- [Lo que se pide]:
Continúa el texto sobre los años de formación del violinista Jaime Laredo a partir de su última oración.

- [Fragmento del documento]:
══════════
Haciendo un gran sacrificio económico, los Laredo se mudaron a California en 1948. Jaime tomó clases en San Francisco con Antonio de Grassiy Frank Houser. A los siete años, ofreció un concierto organizado por el Rotary Club de la ciudad; a los ocho, otro con la Orquesta Sinfónica de San Francisco, presentado por la Crocker Art Galery de Sacramento. Para entonces ya era conocido como “el niño prodigio boliviano”. Al compararlo con otros talentosos violinistas infantiles que habían debutado en el mismo escenario, el diario The San Francisco Examiner comentó: “En la década de 1920 fue Yehudi Menuhin, en la década de 1930 fue Isaac Stern y anoche fue Jaime Laredo”. 

Por recomendación de Houser y de Grassi, los Laredo se trasladaron a Cleveland en 1953, a fin de que Jaime pudiera continuar su formación bajo la dirección de Josef Gingold. Fue Gingold quien le sugirió ingresar al Instituto de Música Curtis de Filadelfia para estudiar bajo la dirección del maestro ruso-armenio Iván Galamian, a quien consideraba el maestro “más grande del mundo”. Y fue Galamian quien le recomendó postularse para el concurso de Bruselas.

Dos meses antes de su triunfo en Bruselas, Laredo ganó un concurso juvenil organizado por la Orquesta de Filadelfia, gracias al cual logró un primer contrato para debutar en el Carnegie Hall, actuación que se concretó en octubre de 1960. Cuando llegó a la capital belga, ya se sentía un ganador. Había recibido su título in absentia del Instituto Curtis y tenía en el bolsillo el contrato para actuar en la más ilustre sala de conciertos de Manhattan.
══════════
- [Material proporcionado]:
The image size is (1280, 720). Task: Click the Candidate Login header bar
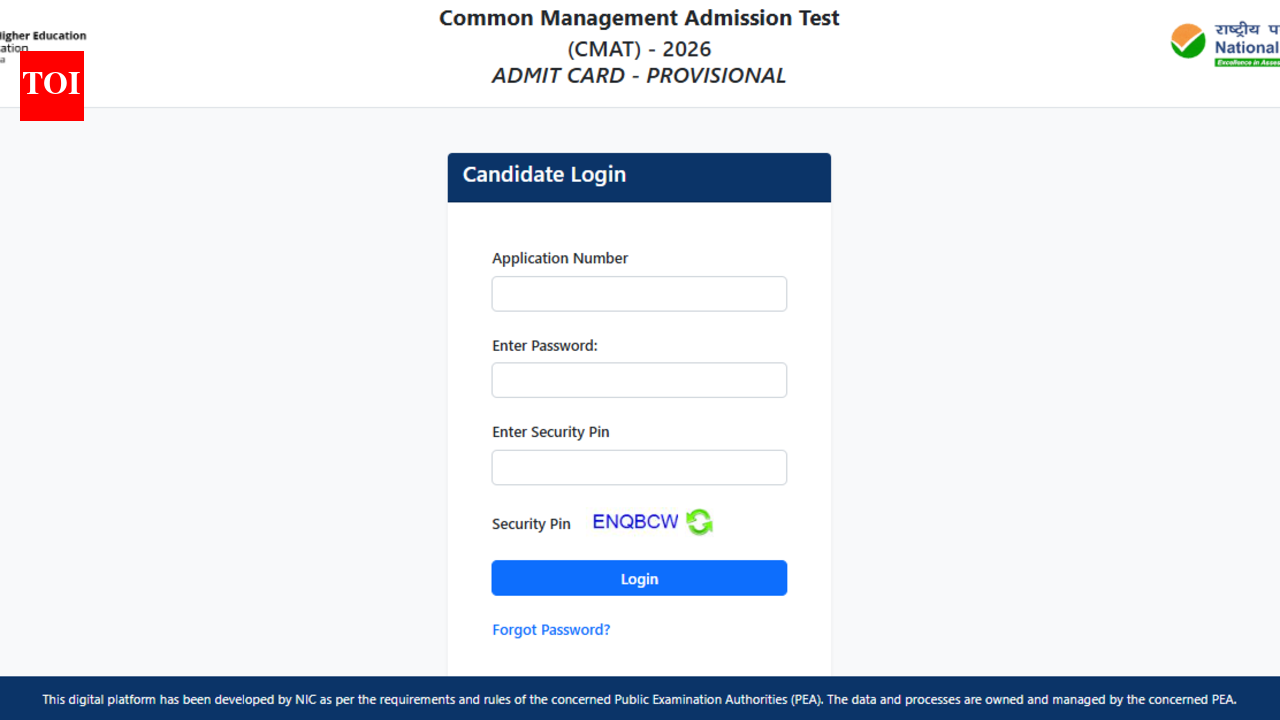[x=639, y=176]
══════════
- [Respuesta al problema]:
Llegó a Bruselas armado del famoso violín Stradivarius conocido por el nombre de El Emperador, fabricado en 1715 y valuado entonces en 300 mil  dólares, que le facilitó la Fundación John Phipps de Nueva York.  El 5 de mayo asistió al sorteo para la primera ronda del concurso, consistente en tres pruebas de dificultad técnica progresiva. Debutó el  9. A los tres días, supo que se encontraba entre los 24 semifinalistas. Terminada la ronda semifinal, el 16 de mayo envió un telegrama a su familia: “¡Hurra! Soy finalista”.

Tuvo sólo ocho días para estudiar y memorizar el concierto inédito del francés Darius Milhaud, escrito expresamente para la final de la competencia. La partitura, de más de 50 páginas, era desconocida para los concursantes, quienes, además, debieron ejecutarla sin previo ensayo.

Incomunicado en la Capilla Musical de la Reina, junto a los otros 11 finalistas, Jaime se mostraba asustado.

“Martita –le escribió a su hermana–, no tienes ni la menor idea de lo que estoy pasando. He llegado a un punto en que creo que ya ni nervios ya tengo. (…) Este concierto que estamos aprendiendo es increíblemente difícil. Nunca he visto una obra de música más intricada e imposible de comprender su sentido para poder interpretarla”.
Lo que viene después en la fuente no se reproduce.